GIVEN TEXT
Playing Psalms — An Advent Series, Act 4

As the curtains rise, so do our hopes! It’s time for Act Four of Playing Psalms. Our hearts, in equal measure, eagerly anticipate what comes next and despair of this production’s conclusion.

Because we’ve already peeked at our playbill, we know that this Act will include parts of Royal Psalm 89.

Act Four, Scene One

The stage lights brighten, revealing three scenes: a golden box, a bottle of oil, and a table with a loaf of bread and cup of wine. Knowing by now that these simple displays will have a role in this Act, we automatically try to puzzle out what they represent. 

But, alas, our narrator — as usual — interrupts our introspections with the opening lines of our Psalm:

I will sing of the Lord’s great love forever;
    with my mouth I will make your faithfulness known
    through all generations.
I will declare that your love stands firm forever,
    that you have established your faithfulness in heaven itself.
You said, “I have made a covenant with my chosen one,
    I have sworn to David my servant,
‘I will establish your line forever
    and make your throne firm through all generations.’”

Psalm 89:1-4

The voice ceases, and the spotlight encircles the golden box, just as verse three pops up on the screen above.

I have made a COVENANT with my chosen one.

Covenant? The promise-like-oath we make with others?

GIVEN INFORMATION
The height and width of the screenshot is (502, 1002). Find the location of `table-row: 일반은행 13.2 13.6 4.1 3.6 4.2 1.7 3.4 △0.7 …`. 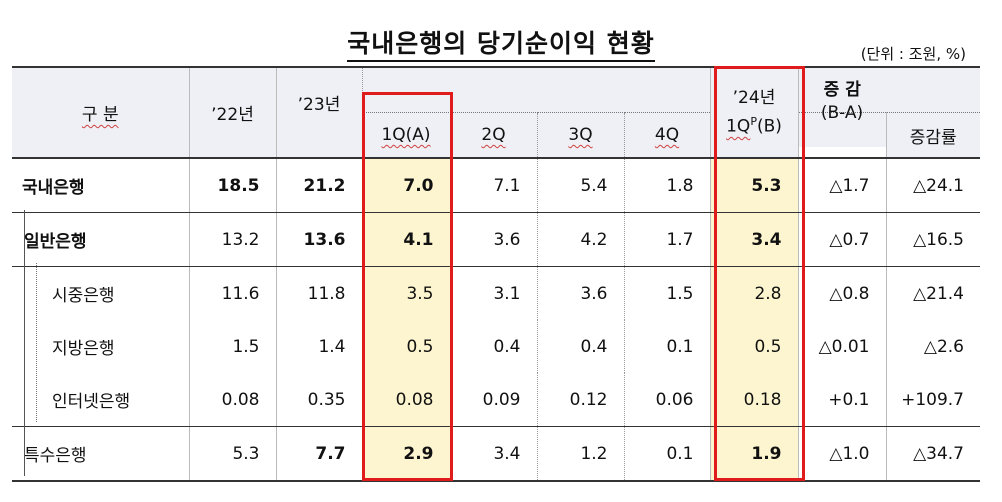

table-row: 일반은행 13.2 13.6 4.1 3.6 4.2 1.7 3.4 △0.7 … is located at coordinates (496, 240).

TASKS FOR THIS EXERCISE
**a)** Reprint the Advent reflection on Psalm 89 from "I will declare" up to and including "my chosen one.", replacing "throne" with "kingdom".
**b)** Carry the Advent reflection on Psalm 89 forward from the point where it stops.

ANSWERS BY ITEM NUMBER
**a)**
I will declare that your love stands firm forever,
    that you have established your faithfulness in heaven itself.
You said, “I have made a covenant with my chosen one,
    I have sworn to David my servant,
‘I will establish your line forever
    and make your kingdom firm through all generations.’”

Psalm 89:1-4

The voice ceases, and the spotlight encircles the golden box, just as verse three pops up on the screen above.

I have made a COVENANT with my chosen one.

**b)**
Almost as if he could read our thoughts, the narrator quotes Exodus 24:7-8:

Then [Moses] took the Book of the Covenant and read it to the people. They responded, “We will do everything the LORD has said; we will obey.” Moses then took the blood, sprinkled it on the people and said, “This is the blood of the covenant that the LORD has made with you in accordance with all these words.”

Oh, yes. We remember now. Moses. The Ten Commandments. The covenant God made with His people — that He would be their God, and they would be His people.

Understanding lights our eyes — that golden box is meant to be the Ark of the Covenant, which holds the tablets of the covenant (see Hebrews 9:4). 

Photo by Igor Rodrigues on Unsplash

The narrator’s voice offers further enlightenment as he repeats verse four:

I will establish your line forever and make your throne firm through the generations.

Psalm 89:4

This verbal vow to David was no simple promise made lightly in the moment. This promise held power. It hinted eternity. This promise was a covenant. And God made it a forever affirmation.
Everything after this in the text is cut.